This is when you eventually come back and do some bigger refactoring and
cleanup to drop back down before you hit your ceiling. But you have to decide
if you want to stop all other development while you do this, or if you can be
smart and pull off tricks to coordinate doing the work while stuff still
happens and/or parallelize it without having too much overhead. All without
really knowing for sure where the ceiling is because other stuff is going on
outside of your JVM.

If your major GCs can't successfully clean up your survivor space then you end
up caught in a loop of endless GC attempts without making progress, looking
for anything you can clean up or refactor to reduce TDD, with very little
success. You start wondering if it is even possible or if you should just
SIGKILL it all and start over.

Sadly, the TDD side of it doesn't fit into this analogy ... at least not yet.
You could definitely work the dark side of TDD into this though... brittle,
inflexible poorly factored tests that are in and of themselves technical debt
and take up valuable memory you could be using to scrape by.

------
davidgerard
Yep. Technical debt analogises to financial debt quite well. It's not as
fungible, but similarly you can fall into debt, take on debt in a planned way,
discover you're not as clever at managing it as you thought you were, etc.

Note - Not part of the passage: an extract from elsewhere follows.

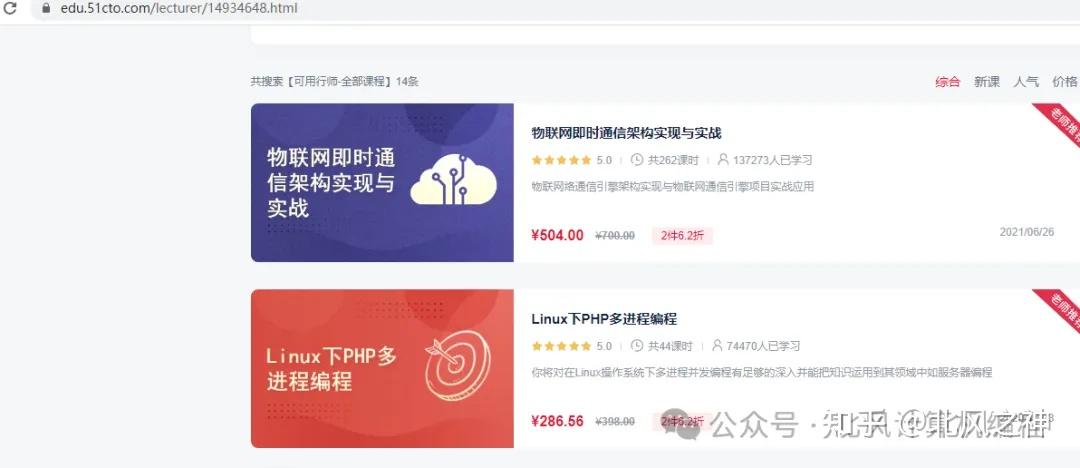Open the purple IoT course thumbnail

(382, 183)
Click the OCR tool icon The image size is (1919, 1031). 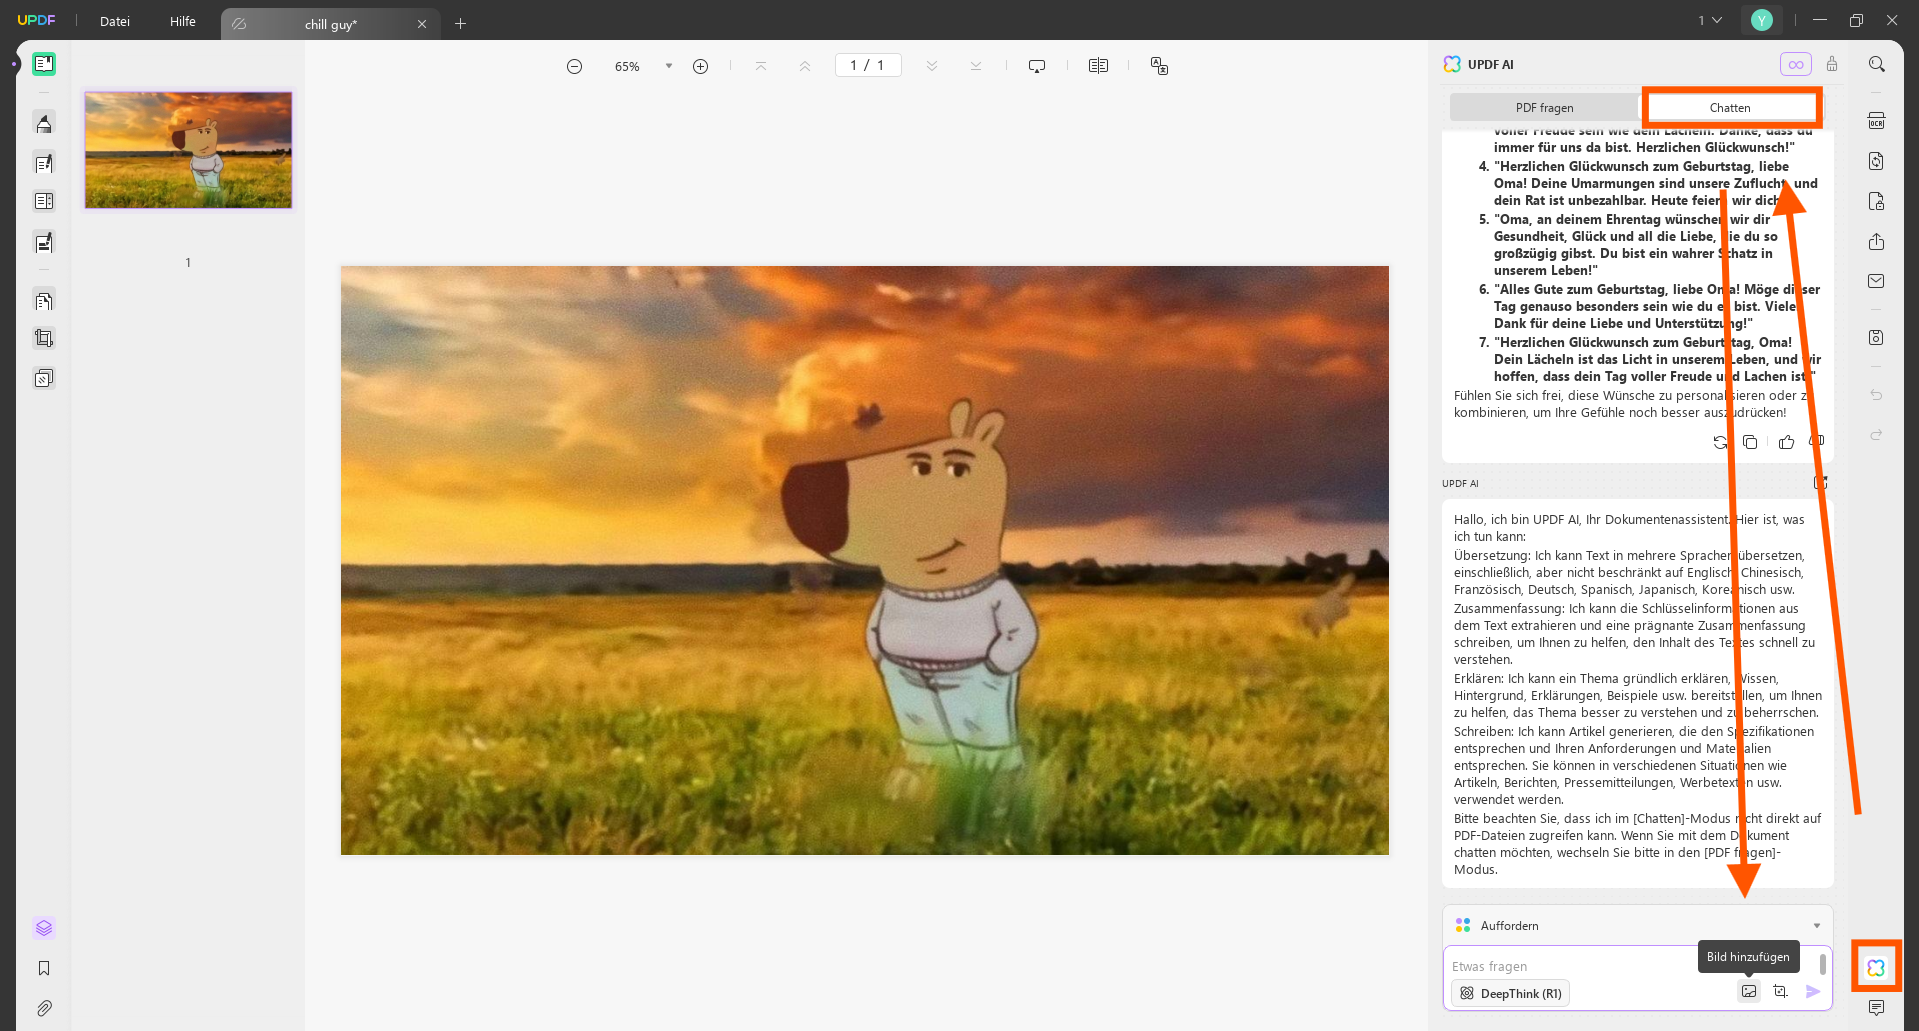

I also highly recommend Denise from Dreamwidth's famous post on the subject,
which is a great intro to the concept for not-so-technical people as well (it
was written to explain to the user base what they'd been doing):
[http://denise.dreamwidth.org/57248.html](http://denise.dreamwidth.org/57248.html)

------
wtbob
> All this begs the questions “yes, but How?”.

No, it _raises_ the question.

Otherwise, a great article.